Invited Speakers: Susan Langdon, Professor and Chair, Department of Art History, University of Missouri; Phoebe Segal, Assistant Curator at MFA Boston; David Aylsworth, Houston-Based Artist; Paul Davis, Curator of Collections at The Menil Collection; Sarah Costello, Assistant Professor of Art History, University of Houston Clear Lake; Kari Dodson; Consuelo Gutierrez, Object of Fashion.

HURC 307 - Critical Humanities of Health and the Body [Spring 2016]
Instructor(s): Melissa Bailar, Professor in the Practice of Humanities
This course comprises six modules co-taught by faculty and medical professionals. Modules will address DNA and genetics, changes in medical education, the pathologization of difference, the process of dying, disability and ability, the doctor-patient relationship, and more.

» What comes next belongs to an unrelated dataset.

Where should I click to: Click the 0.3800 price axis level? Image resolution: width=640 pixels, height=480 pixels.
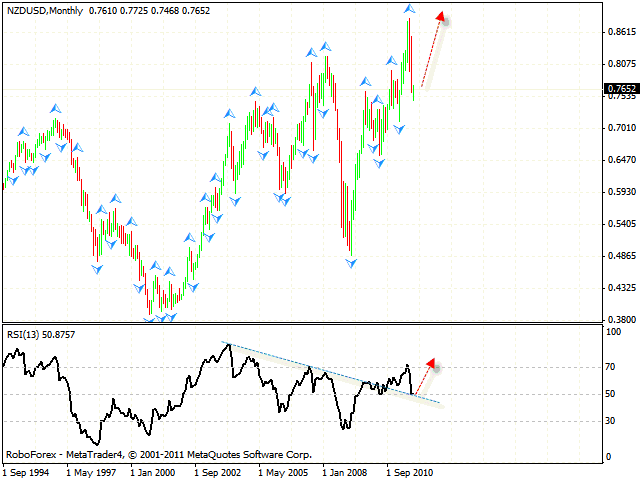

Invited Speakers: Philip Montgomery, Head of the John P. McGovern Historical Collections and Research Center at the Texas Medical Center Library; Bryant Boutwell, John P. McGovern Professor in Oslerian Medicine at UT Health Medical School; Alanna Beroiza, Doctoral Candidate in Rice University’s Department of English; Jonathan Metzl, Frederick B. Rentschler II Professor of Sociology, Director of the Center for Medicine, Health, and Society, Professor of Psychiatry at Vanderbilt University; Renata Domatti, Director of Case Management at Cornerstone Hospital of Austin; Eric Treadway, Houston activist in AIDS awareness and researcher on needle-exchange programs; Judith Roof, William Shakespeare Chair in English and Professor of English at Rice University; John Mulligan, Lecturer, Rice HRC.